Retaining reverse reads during denoising and Quality summary vs denoising output of datasets

Hello all!

We have started working on a new project using QIIME2. The details of this project are summarised below.

Aim: Processing and analysis of multiple 16 S rRNA amplicon metagenomic datasets using the QIIME2 pipeline.
Input datasets: Demultiplexed single-end and paired-end human metagenomic datasets in FASTQ format, sequenced on Roche pyrosequencing and Illumina platforms.
Processing and analysis method: QIIME2 pipeline (v. 2023.2) with denoising step carried out using the DADA2 tool of the pipeline.
QIIME2 parameters: All default parameters except for trimming and truncation values for reads during DADA2 denoising.
Desired output: Counts table of ASVs of each dataset - generated from good quality reads with minimal data loss.
Downstream analysis: Taxonomy mapping of identified ASVs and diversity analysis.
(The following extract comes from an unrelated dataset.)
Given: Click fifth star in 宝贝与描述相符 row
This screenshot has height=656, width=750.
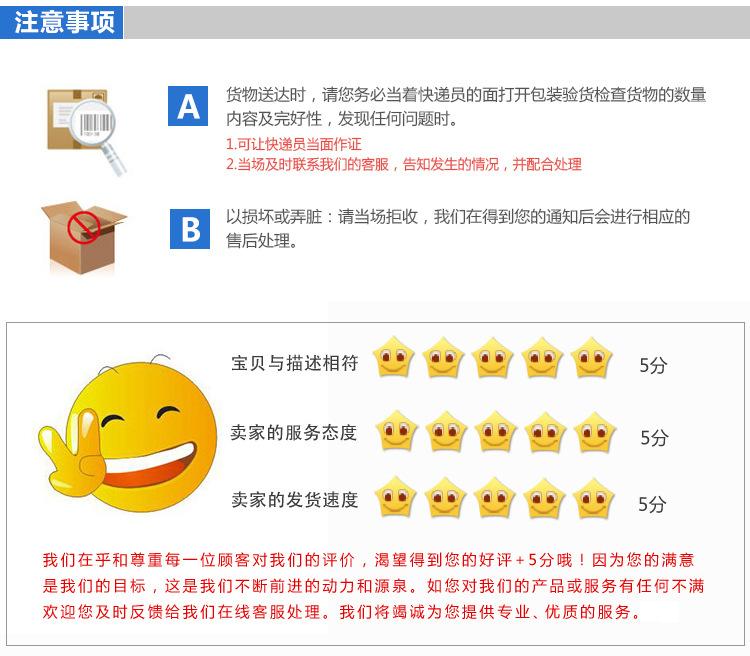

Since this is our first time working with multiple datasets using QIIME2, we would like some insights on how to go about this process. The hypothesis of the project strongly depends on the final counts table output giving the number and accurate mapping of bacteria from the datasets. Therefore, any reads lost during the denoising and preprocessing steps would have a direct impact on the inference of the results and may cause biased outcomes. We would like to have minimal read loss across our datasets and want to know the best way to go about this.
The issues we have been facing include:

  1. Poor quality reverse reads in paired-end data
  2. Poor merging output despite having above-average forward and reverse read quality in paired-end data
  3. Significant number of reads were rejected as chimeras after good merging output

The questions we have are:

  1. Why are reads not merging despite having bases of high quality and a good overlap region?
  2. Should the default parameters of DADA2 be tweaked based on each dataset (which will lead to more variability)? Or can any other external tool be used for merging?
  3. Is it acceptable to proceed with forward reads alone when faced with low-quality reverse reads, especially when processing a large number of datasets? Many forum answers suggest going ahead with forwards alone when working with one dataset. But is it acceptable for a project of larger scale? Some paired-end datasets give high-quality output after denoising whereas others do not, and we are unable to predict this outcome based on the demux summary - that a high-quality summary would give good output isn't the case always (we have tried different trim/truncation/overlap values)
  4. We understand that the denoising output ultimately depends on the inherent data quality but we are unable to reject datasets based on the quality summary alone since the denoising output is sometimes superior for average-quality datasets and poor for some high-quality datasets. What is a good way to determine which datasets to work with?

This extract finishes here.